### Data rows
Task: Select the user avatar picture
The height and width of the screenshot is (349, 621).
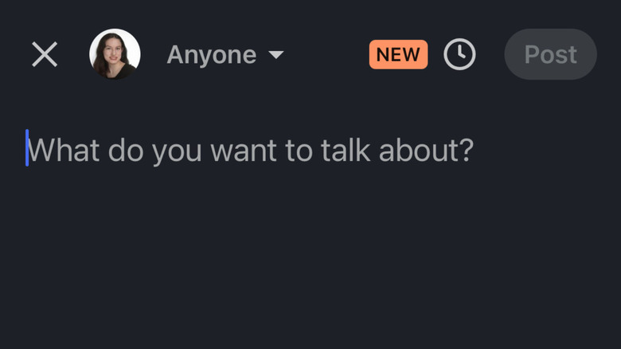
* * *
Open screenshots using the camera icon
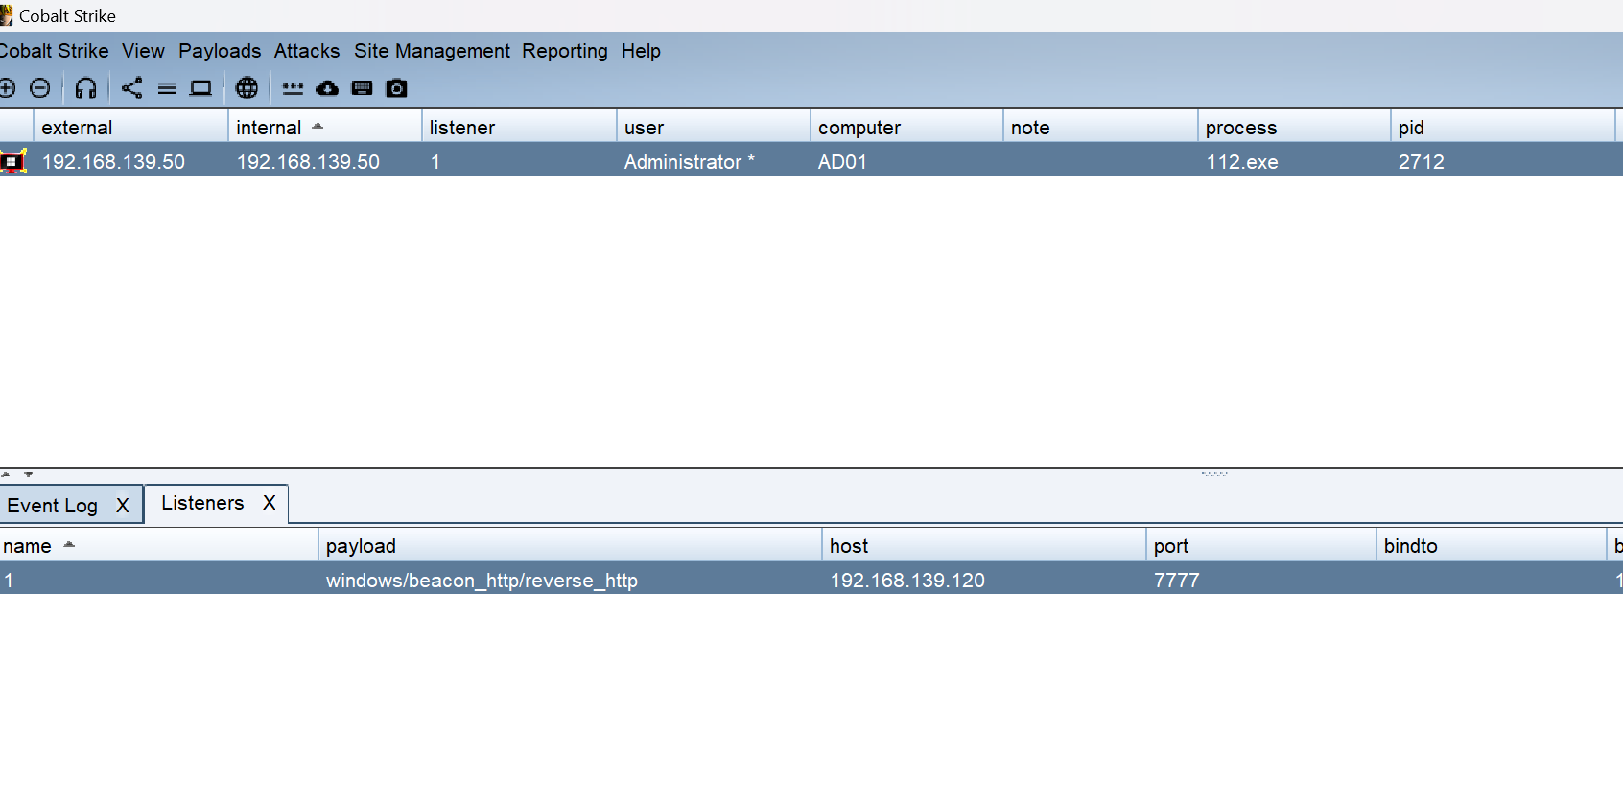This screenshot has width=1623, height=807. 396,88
--
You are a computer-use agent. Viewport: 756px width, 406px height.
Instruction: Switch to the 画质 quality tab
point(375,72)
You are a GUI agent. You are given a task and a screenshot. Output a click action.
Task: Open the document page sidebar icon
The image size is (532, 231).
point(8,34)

### Set task
Count the lines in the listing above that contain the word "agent". Reply with the number alone.

### Output
2